PROBLEM
From the data underneath, reproduce exactly the stretch that begins at the line with "Where should I click to: Click 2023项目目录" and ends after the line with "Select the LAN9253".

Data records
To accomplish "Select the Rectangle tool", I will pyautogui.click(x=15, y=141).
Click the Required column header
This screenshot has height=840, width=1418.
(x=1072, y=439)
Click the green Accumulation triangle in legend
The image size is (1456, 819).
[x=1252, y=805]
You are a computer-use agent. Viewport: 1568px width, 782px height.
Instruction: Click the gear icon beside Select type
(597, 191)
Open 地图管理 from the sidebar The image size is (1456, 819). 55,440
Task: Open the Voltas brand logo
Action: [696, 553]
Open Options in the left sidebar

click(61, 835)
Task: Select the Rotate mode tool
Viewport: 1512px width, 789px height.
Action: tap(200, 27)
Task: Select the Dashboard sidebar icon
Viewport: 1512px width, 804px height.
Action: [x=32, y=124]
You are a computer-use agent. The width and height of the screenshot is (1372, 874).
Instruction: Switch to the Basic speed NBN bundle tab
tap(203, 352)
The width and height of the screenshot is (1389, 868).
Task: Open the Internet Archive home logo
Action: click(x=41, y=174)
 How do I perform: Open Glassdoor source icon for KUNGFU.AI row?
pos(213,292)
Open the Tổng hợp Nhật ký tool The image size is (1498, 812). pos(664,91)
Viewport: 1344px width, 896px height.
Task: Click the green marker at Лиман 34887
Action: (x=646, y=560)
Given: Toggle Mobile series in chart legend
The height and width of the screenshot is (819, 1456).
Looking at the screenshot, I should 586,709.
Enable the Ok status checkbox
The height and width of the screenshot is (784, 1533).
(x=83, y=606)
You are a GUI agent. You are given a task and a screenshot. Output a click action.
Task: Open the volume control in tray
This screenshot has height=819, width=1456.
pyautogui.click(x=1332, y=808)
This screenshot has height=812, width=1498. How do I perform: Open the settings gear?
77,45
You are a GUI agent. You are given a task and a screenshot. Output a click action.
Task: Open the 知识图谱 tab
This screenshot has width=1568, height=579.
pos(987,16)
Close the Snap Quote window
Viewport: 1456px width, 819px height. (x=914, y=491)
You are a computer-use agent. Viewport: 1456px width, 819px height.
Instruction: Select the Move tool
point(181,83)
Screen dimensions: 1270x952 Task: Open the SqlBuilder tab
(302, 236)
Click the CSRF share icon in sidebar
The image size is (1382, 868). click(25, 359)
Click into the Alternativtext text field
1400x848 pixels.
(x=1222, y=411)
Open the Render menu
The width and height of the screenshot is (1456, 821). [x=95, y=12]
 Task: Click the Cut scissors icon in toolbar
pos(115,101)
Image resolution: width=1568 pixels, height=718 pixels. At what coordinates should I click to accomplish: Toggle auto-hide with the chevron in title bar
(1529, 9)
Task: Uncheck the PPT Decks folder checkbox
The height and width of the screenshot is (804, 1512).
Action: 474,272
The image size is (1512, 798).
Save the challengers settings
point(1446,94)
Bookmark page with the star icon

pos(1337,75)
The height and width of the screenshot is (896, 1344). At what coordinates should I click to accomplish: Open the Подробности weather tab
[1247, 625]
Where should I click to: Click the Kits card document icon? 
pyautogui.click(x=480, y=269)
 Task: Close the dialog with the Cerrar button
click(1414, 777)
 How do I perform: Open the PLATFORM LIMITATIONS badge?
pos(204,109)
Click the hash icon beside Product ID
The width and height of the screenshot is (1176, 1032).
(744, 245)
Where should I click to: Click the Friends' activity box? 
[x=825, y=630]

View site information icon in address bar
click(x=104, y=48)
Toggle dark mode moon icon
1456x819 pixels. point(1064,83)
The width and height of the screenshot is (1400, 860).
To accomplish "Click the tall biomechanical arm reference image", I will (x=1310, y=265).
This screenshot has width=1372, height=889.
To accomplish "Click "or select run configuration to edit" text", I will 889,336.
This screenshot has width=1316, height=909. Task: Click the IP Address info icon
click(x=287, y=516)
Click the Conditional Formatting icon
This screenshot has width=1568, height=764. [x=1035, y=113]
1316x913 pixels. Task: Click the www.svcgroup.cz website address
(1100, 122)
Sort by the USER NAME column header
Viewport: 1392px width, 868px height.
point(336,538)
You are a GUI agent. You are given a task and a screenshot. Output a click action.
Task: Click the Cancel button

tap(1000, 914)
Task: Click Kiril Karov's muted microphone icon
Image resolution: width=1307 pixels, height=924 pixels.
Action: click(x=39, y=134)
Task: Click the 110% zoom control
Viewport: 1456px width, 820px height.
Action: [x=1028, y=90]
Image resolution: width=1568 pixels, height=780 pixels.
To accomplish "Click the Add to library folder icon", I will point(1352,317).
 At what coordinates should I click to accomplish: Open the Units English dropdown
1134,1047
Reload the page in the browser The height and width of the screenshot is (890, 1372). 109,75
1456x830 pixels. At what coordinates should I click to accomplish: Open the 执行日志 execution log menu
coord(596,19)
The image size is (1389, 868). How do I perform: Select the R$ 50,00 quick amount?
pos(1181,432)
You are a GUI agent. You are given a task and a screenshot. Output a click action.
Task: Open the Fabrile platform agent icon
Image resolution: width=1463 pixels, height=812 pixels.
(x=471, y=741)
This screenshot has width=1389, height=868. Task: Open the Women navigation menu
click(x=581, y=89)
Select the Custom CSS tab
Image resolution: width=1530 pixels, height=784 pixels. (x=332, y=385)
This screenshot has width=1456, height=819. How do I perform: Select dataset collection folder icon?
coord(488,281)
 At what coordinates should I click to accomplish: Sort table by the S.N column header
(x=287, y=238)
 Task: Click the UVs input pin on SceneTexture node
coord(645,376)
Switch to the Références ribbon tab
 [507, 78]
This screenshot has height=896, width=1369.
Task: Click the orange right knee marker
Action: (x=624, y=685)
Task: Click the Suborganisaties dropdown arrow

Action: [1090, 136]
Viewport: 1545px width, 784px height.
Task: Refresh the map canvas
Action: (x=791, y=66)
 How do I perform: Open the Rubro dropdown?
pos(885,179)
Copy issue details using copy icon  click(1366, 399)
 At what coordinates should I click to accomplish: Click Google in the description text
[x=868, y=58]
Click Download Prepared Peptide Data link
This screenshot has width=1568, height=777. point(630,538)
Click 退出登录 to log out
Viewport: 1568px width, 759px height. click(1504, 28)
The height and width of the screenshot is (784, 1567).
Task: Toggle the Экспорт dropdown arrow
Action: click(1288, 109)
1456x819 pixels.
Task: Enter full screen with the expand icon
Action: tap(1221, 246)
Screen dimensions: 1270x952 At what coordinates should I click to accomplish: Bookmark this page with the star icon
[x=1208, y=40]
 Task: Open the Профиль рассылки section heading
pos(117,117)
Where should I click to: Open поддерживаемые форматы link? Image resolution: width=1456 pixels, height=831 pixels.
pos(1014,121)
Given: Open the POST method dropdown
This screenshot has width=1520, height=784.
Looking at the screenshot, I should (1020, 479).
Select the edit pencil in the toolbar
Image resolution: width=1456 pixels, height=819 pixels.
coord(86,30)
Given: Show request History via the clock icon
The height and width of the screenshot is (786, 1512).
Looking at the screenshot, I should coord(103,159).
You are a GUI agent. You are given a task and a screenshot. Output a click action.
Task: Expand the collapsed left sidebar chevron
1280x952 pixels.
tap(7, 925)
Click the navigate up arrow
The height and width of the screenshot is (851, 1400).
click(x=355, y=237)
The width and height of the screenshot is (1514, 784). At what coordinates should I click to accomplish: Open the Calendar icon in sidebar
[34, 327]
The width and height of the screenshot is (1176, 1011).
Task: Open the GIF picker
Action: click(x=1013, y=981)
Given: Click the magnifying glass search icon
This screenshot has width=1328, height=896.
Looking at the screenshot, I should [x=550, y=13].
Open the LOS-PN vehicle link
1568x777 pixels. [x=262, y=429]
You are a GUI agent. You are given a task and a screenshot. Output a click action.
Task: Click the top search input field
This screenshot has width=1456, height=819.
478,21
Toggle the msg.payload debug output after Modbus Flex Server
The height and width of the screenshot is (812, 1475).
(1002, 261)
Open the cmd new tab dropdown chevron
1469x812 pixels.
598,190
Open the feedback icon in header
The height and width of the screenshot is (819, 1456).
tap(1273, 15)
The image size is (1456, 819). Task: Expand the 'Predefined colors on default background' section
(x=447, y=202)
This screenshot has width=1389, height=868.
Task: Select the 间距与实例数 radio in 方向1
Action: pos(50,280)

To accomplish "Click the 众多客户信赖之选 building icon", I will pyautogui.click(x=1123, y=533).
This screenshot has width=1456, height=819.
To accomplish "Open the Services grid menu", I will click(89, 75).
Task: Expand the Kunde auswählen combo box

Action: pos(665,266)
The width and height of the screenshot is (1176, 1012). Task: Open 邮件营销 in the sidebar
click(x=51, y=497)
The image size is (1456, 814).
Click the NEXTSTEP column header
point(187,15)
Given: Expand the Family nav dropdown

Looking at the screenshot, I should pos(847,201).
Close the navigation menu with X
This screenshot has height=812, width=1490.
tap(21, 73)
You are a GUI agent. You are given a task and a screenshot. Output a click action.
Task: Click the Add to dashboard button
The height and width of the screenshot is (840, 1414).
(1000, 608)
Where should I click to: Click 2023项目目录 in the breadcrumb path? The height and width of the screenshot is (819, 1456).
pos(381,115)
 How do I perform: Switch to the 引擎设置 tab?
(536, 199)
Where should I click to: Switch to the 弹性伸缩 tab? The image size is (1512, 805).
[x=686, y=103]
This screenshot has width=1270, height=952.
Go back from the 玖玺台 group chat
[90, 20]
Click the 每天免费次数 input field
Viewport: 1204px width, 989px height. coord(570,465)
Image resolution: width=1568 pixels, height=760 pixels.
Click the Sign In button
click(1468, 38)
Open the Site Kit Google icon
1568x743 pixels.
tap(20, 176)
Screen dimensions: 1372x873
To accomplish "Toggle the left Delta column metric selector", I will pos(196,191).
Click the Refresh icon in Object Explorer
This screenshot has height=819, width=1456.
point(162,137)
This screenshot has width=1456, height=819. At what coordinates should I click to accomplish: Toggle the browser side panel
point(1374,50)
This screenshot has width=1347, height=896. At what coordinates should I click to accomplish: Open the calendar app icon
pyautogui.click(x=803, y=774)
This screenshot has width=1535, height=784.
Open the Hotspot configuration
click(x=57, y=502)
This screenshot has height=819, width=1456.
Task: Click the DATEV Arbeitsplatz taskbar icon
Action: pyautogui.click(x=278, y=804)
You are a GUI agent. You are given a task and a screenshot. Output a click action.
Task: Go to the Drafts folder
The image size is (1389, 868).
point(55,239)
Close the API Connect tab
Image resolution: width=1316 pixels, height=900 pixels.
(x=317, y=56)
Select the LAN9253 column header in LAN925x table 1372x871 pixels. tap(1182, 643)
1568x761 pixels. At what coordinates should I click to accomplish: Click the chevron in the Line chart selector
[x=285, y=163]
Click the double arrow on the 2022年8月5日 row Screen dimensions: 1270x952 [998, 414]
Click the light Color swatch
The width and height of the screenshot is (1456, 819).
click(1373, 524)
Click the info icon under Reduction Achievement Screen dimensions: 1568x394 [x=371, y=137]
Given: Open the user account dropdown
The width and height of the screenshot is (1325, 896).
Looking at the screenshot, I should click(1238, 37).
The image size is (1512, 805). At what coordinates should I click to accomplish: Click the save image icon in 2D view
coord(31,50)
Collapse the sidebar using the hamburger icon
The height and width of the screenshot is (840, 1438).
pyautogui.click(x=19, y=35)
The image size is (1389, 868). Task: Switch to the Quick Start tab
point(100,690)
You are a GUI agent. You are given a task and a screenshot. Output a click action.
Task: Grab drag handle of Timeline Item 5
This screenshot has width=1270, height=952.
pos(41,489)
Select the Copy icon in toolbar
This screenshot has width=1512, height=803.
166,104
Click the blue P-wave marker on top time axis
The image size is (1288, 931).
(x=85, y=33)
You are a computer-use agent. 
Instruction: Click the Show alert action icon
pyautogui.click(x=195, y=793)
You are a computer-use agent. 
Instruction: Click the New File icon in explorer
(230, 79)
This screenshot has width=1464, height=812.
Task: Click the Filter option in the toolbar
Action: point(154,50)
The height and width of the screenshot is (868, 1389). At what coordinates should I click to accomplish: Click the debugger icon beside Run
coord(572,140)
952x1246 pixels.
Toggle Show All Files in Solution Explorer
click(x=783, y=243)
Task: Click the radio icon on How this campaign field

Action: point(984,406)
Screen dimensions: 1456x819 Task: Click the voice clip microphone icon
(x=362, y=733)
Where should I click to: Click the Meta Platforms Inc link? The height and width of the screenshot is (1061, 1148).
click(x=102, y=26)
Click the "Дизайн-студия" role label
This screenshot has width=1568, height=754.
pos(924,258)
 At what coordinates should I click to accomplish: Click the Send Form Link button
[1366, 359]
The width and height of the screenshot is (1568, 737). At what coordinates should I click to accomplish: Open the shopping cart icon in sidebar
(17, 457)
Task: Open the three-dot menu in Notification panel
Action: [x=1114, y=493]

SOLVED PROBLEM
Where should I click to: Click 2023项目目录 in the breadcrumb path? The height and width of the screenshot is (819, 1456).
pos(381,115)
 How do I perform: Switch to the 引擎设置 tab?
(536, 199)
Where should I click to: Switch to the 弹性伸缩 tab? The image size is (1512, 805).
[x=686, y=103]
This screenshot has width=1270, height=952.
Go back from the 玖玺台 group chat
[90, 20]
Click the 每天免费次数 input field
Viewport: 1204px width, 989px height. coord(570,465)
Image resolution: width=1568 pixels, height=760 pixels.
Click the Sign In button
click(1468, 38)
Open the Site Kit Google icon
1568x743 pixels.
tap(20, 176)
Screen dimensions: 1372x873
To accomplish "Toggle the left Delta column metric selector", I will pos(196,191).
Click the Refresh icon in Object Explorer
This screenshot has height=819, width=1456.
point(162,137)
This screenshot has width=1456, height=819. At what coordinates should I click to accomplish: Toggle the browser side panel
point(1374,50)
This screenshot has width=1347, height=896. At what coordinates should I click to accomplish: Open the calendar app icon
pyautogui.click(x=803, y=774)
This screenshot has width=1535, height=784.
Open the Hotspot configuration
click(x=57, y=502)
This screenshot has height=819, width=1456.
Task: Click the DATEV Arbeitsplatz taskbar icon
Action: pyautogui.click(x=278, y=804)
You are a GUI agent. You are given a task and a screenshot. Output a click action.
Task: Go to the Drafts folder
The image size is (1389, 868).
point(55,239)
Close the API Connect tab
Image resolution: width=1316 pixels, height=900 pixels.
(x=317, y=56)
Select the LAN9253 column header in LAN925x table 1372x871 pixels. tap(1182, 643)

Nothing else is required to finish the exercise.